Sobre la mesada, sobre el mármol veteado de la cocina un témpano absoluto, una joya, un diamante se disuelve.
«El ciego sol se estrella/ en las duras aristas de las armas», dice Manuel Machado en un poema exacto sobre el Cid. (Manuel es el hermano de Antonio, o Antonio es el hermano de Manuel, como bromeaba Borges).
Pues el ciego sol se estrella en esta piedra de cristal de cloruro de sodio y alegría, en este témpano donde el halógeno y el alcalino matrimonian, maridan, se enlazan “para siempre” hasta que los separa una gota, una sola gota de agua, una tormenta, un diluvio o un litro, da lo mismo.
“Para siempre”, en ocasiones, dura poco.
Quien divorcia al cloruro del sodio es la humedad ambiente, las soluciones acuosas, el viento de la envidia, los humores de la carne cortada, la savia de los pétalos de lechuga, las lenguas decididas de la espinaca, las inmensas plumas de las acelgas aladas sumergidas en la olla.
La linfa de la calabaza, el pensar humano en la preparación del caldo, el significado de la sopa, la entropía del guisado, el entrevero de esmeraldas comestibles o arvejas vespertinas, la albúmina nívea y los secretos amarillos encerrados en la yema, en la gema del huevo de gallina, hacen que el grano de sal, como entidad o ser individual, unívoco, desaparezca.

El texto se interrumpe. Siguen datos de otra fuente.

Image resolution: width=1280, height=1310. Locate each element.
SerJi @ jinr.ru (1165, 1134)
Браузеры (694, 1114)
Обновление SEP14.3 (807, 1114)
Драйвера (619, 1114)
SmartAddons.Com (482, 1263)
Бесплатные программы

En su lugar queda solamente el sabor, el eco transparente, una sola nota del manjar del pentagrama, la música que se escucha con la lengua.

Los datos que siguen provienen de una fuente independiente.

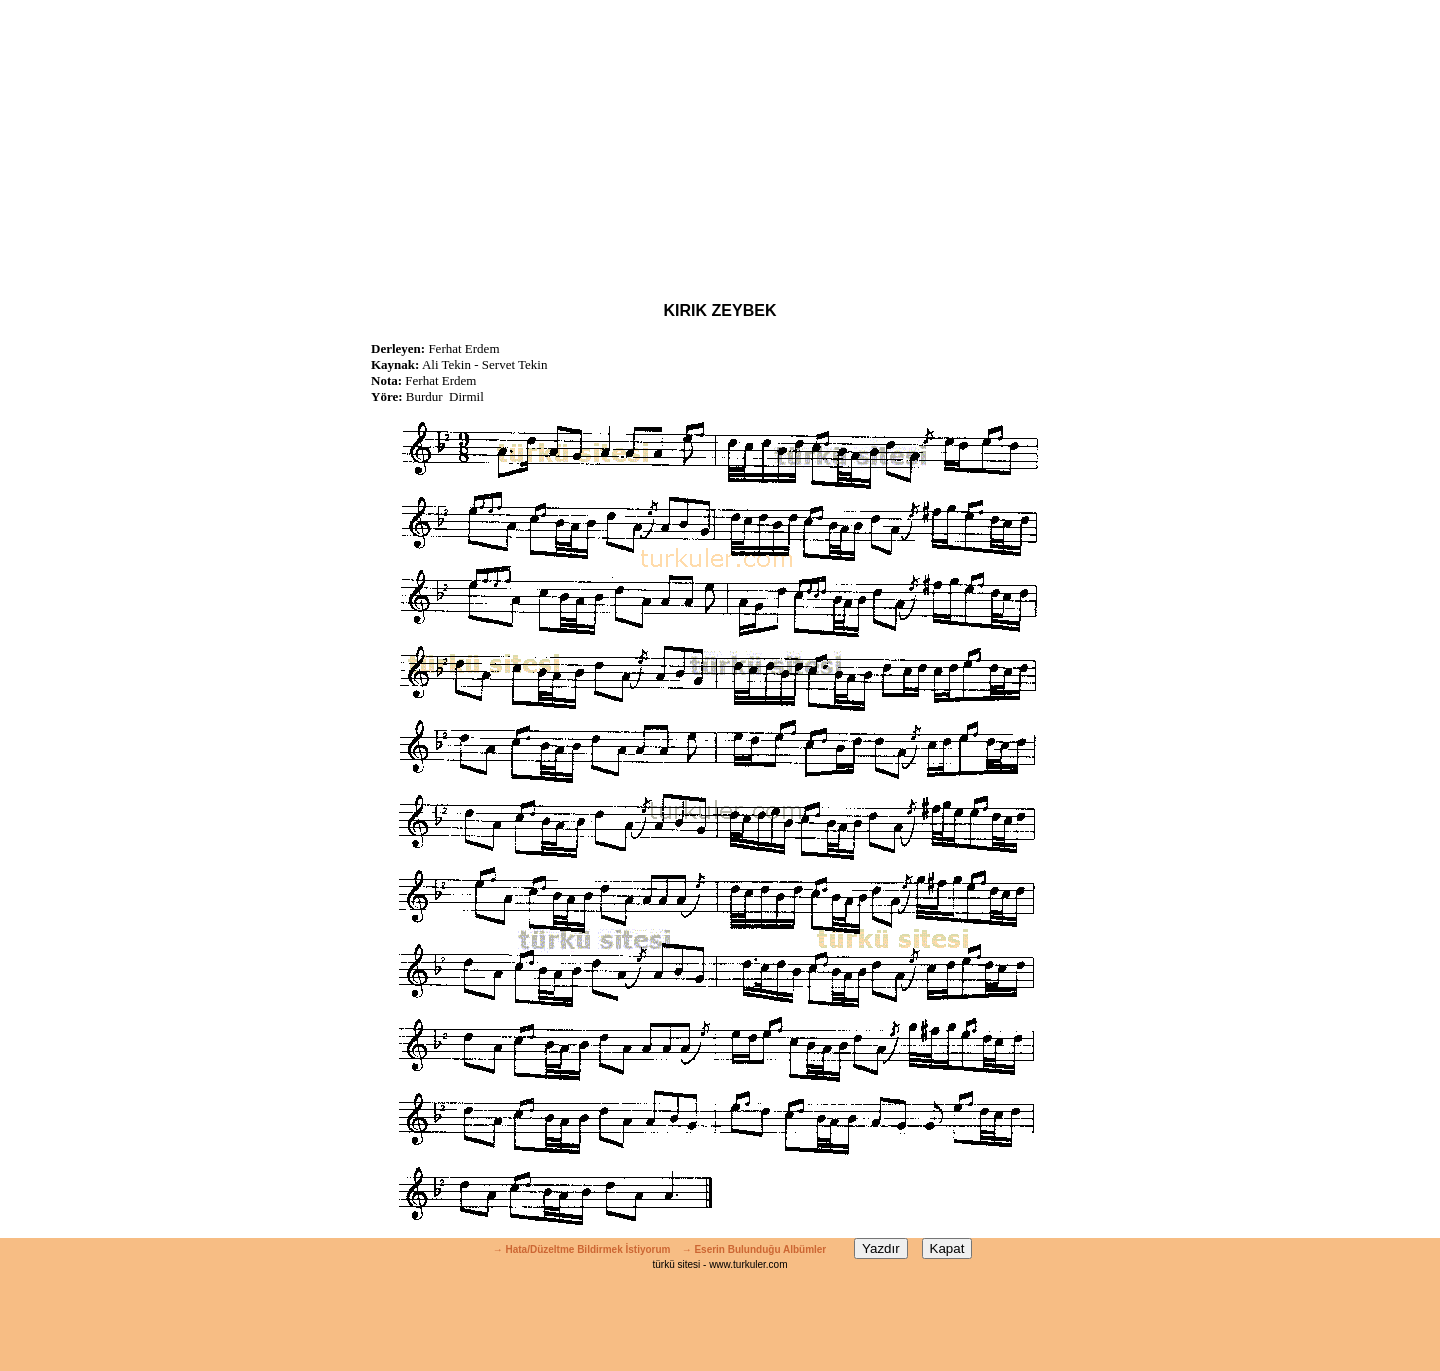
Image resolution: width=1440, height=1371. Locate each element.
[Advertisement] (720, 140)
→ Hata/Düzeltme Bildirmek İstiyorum (582, 1249)
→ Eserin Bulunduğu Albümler (755, 1249)
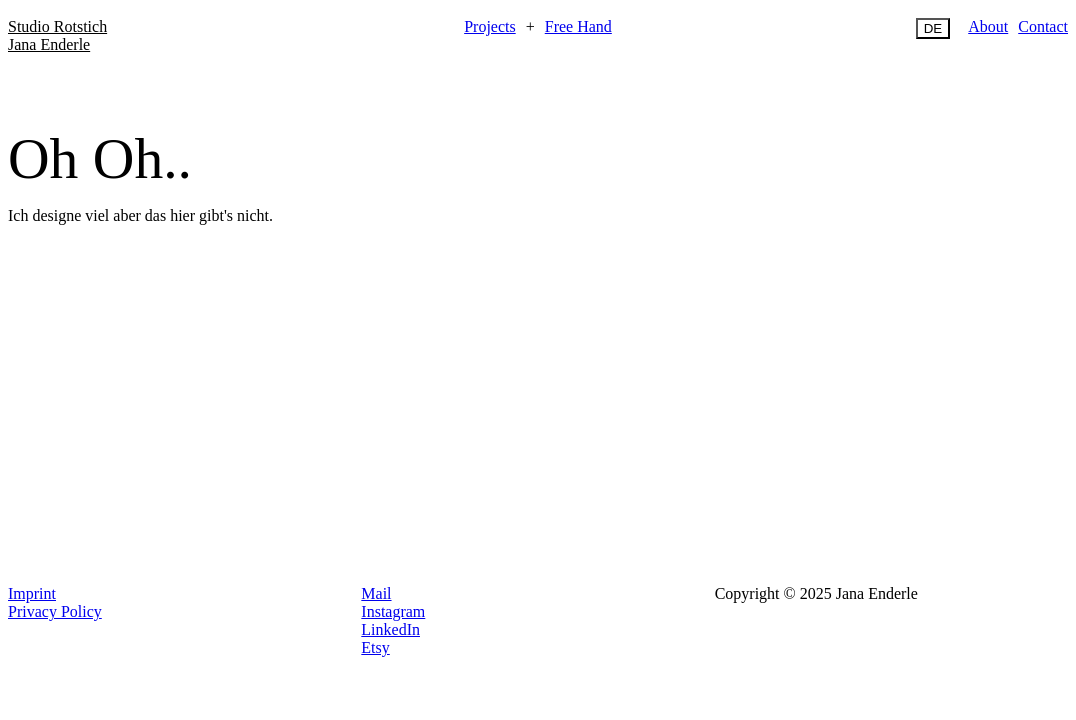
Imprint (32, 593)
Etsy (375, 647)
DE (933, 28)
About (988, 26)
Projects (490, 26)
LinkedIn (390, 629)
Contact (1043, 26)
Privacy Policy (55, 611)
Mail (376, 593)
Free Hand (578, 26)
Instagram (393, 611)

La luz, al atravesar la piedra de sal, se abre, los flecos de la luz forman el espectro visible y el invisible.
En la parte invisible están las palabras.

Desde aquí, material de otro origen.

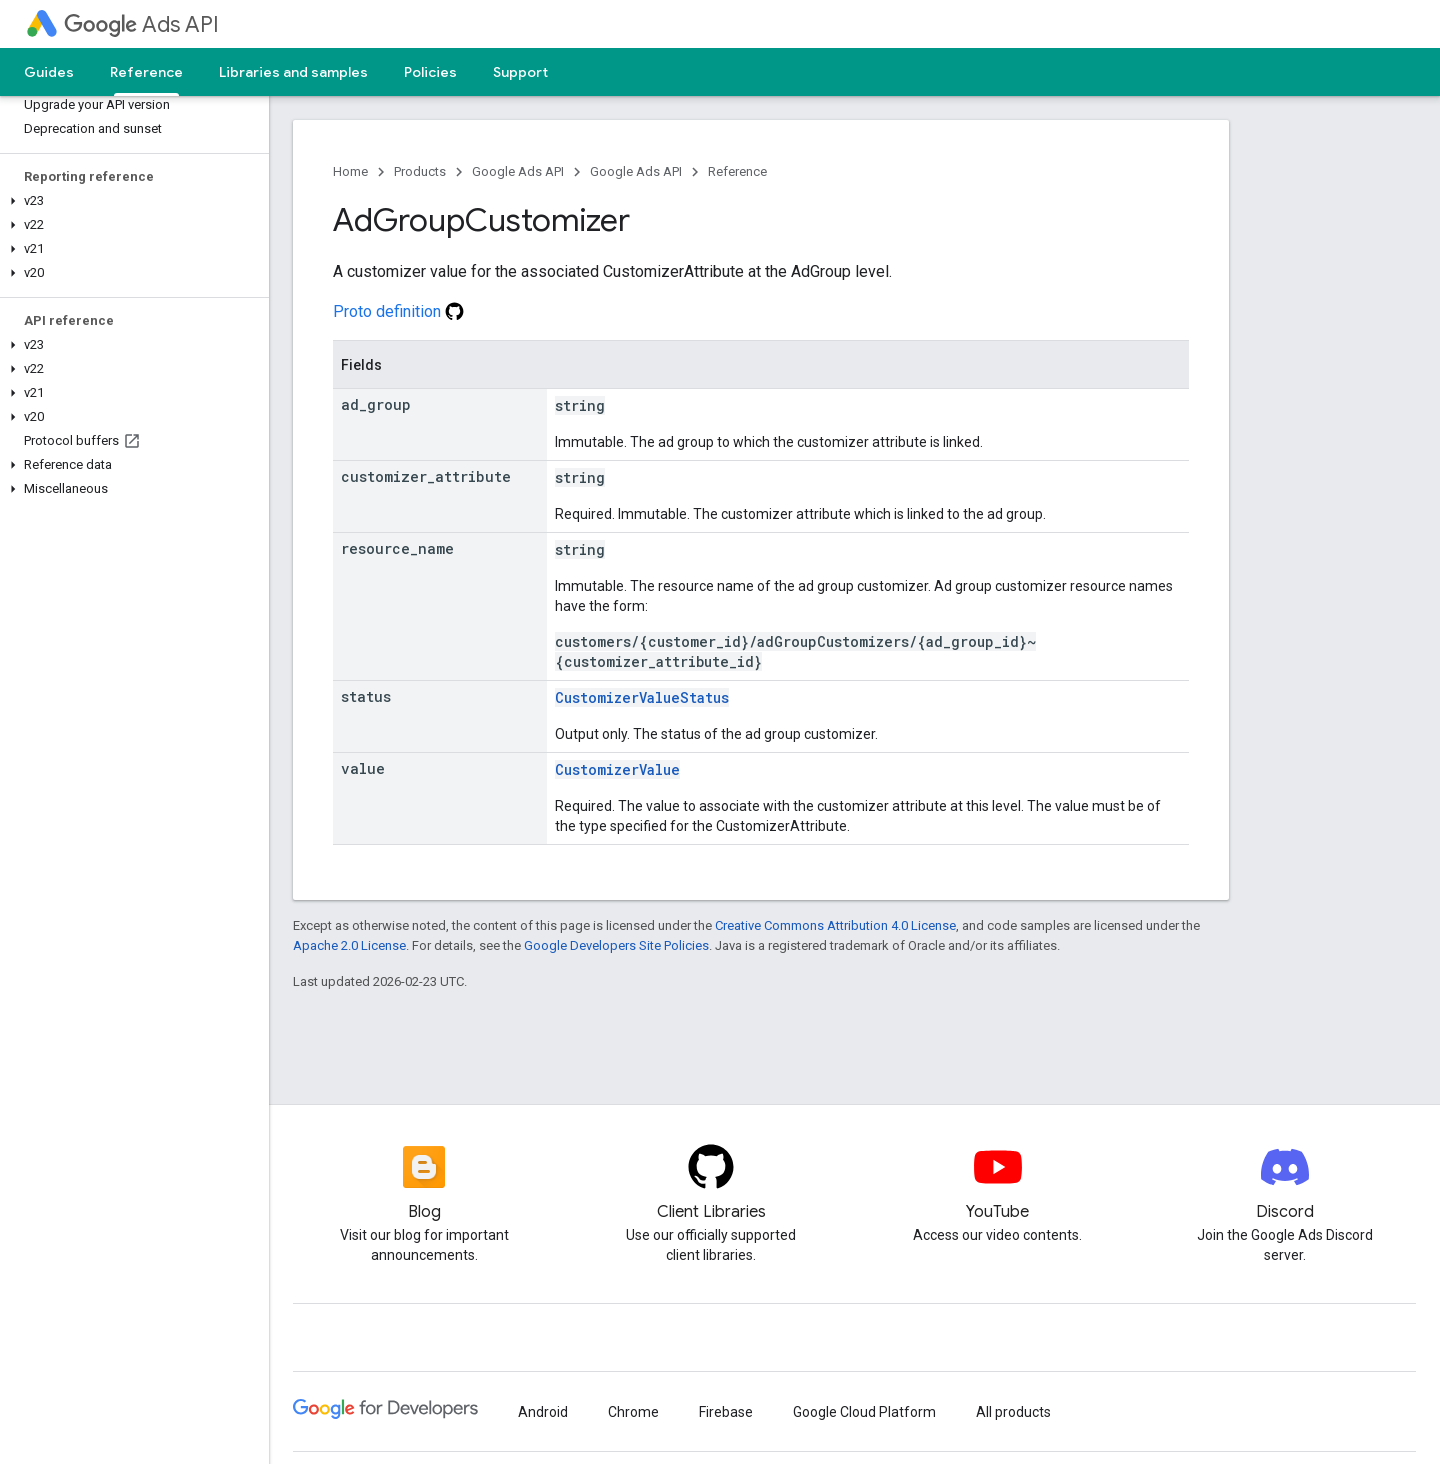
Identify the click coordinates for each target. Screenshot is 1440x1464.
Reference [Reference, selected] (146, 72)
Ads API (141, 24)
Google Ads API (518, 171)
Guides (49, 72)
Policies (430, 72)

En las palabras, el alimento del poema.
El poema tiene gusto a mar, a lágrima, a sudor sagrado.

 
 
 
 

Música íntima y lavándula vera

El silencio de sábado muy temprano hace amanecer la música en los seres domésticos, animales y plantas que habitan en la domus, en la casa (parva domus, casa pequeña, corazón grande): les doy de beber –en la oscuridad que ya comienza a retroceder– con una regadera de metal, de las antiguas, amplia y de pico en ángulo, a las dos lavandas que dispuse en el frente de casa: una enorme, otra un poco más pequeña, pero firme como una guerrera azimutal, señalando aquella estrella que nos guía en el empíreo, al fin de la madrugada, y señala el comienzo del día.
Ambas, florecidas vehementes, sus espigas esotéricas conforman una suerte de trigo violeta cuyo poder no se transforma en harina de pan para comer con la boca, sino en fortaleza que alimenta los buenos pensamientos, el puño cerrado y abierto en sístole, en diástole, del corazón con que vivo («cardo ni ortiga cultivo», decía José Martí; cultivo una lavanda sana).
La lavándula vera, así su nombre latino adaptado a la prosodia castellana por la oportuna introducción de una tilde (probablemente procede de Linneo, pero no puedo asegurarlo con certeza), ahuyenta los espíritus aviesos, no los deja penetrar en la casa, los aleja o al menos, en parte, los inhibe. Rechaza o morigera los hechizos de la pulsión biliar o estulta proveniente de quienes debemos amar de todas maneras, porque son hermanos y hermanas en la vida.
Lavándula vera: trigo raro.
Además, su fragancia, cuya música atrae la voluntad de los gorriones, hace bailar las piedritas del jardín, aplicadas, jocundas.